### Rows of pointing data
•••••

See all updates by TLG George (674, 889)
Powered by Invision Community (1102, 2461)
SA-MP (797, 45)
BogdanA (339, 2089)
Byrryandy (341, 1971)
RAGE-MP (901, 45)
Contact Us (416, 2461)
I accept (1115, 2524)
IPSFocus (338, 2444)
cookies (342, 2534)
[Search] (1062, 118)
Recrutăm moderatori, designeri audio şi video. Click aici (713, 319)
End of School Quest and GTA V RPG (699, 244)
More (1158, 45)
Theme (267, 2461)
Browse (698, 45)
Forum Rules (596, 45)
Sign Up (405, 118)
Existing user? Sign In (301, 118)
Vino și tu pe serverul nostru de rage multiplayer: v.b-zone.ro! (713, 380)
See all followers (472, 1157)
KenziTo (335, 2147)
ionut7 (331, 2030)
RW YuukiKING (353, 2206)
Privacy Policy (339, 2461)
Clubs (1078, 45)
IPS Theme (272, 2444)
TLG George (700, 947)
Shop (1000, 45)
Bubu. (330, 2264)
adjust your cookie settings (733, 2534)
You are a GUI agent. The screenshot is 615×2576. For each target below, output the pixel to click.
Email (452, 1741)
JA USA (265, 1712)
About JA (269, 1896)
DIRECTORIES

•••••

### Your instructions
Render these lines as a JSON list of strings, one string per line, omitting any blank lines.

### Worked answer
[
  "See all updates by TLG George (674, 889)",
  "Powered by Invision Community (1102, 2461)",
  "SA-MP (797, 45)",
  "BogdanA (339, 2089)",
  "Byrryandy (341, 1971)",
  "RAGE-MP (901, 45)",
  "Contact Us (416, 2461)",
  "I accept (1115, 2524)",
  "IPSFocus (338, 2444)",
  "cookies (342, 2534)",
  "[Search] (1062, 118)",
  "Recrutăm moderatori, designeri audio şi video. Click aici (713, 319)",
  "End of School Quest and GTA V RPG (699, 244)",
  "More (1158, 45)",
  "Theme (267, 2461)",
  "Browse (698, 45)",
  "Forum Rules (596, 45)",
  "Sign Up (405, 118)",
  "Existing user? Sign In (301, 118)",
  "Vino și tu pe serverul nostru de rage multiplayer: v.b-zone.ro! (713, 380)",
  "See all followers (472, 1157)",
  "KenziTo (335, 2147)",
  "ionut7 (331, 2030)",
  "RW YuukiKING (353, 2206)",
  "Privacy Policy (339, 2461)",
  "Clubs (1078, 45)",
  "IPS Theme (272, 2444)",
  "TLG George (700, 947)",
  "Shop (1000, 45)",
  "Bubu. (330, 2264)",
  "adjust your cookie settings (733, 2534)",
  "You are a GUI agent. The screenshot is 615×2576. For each target below, output the pixel to click.",
  "Email (452, 1741)",
  "JA USA (265, 1712)",
  "About JA (269, 1896)",
  "DIRECTORIES"
]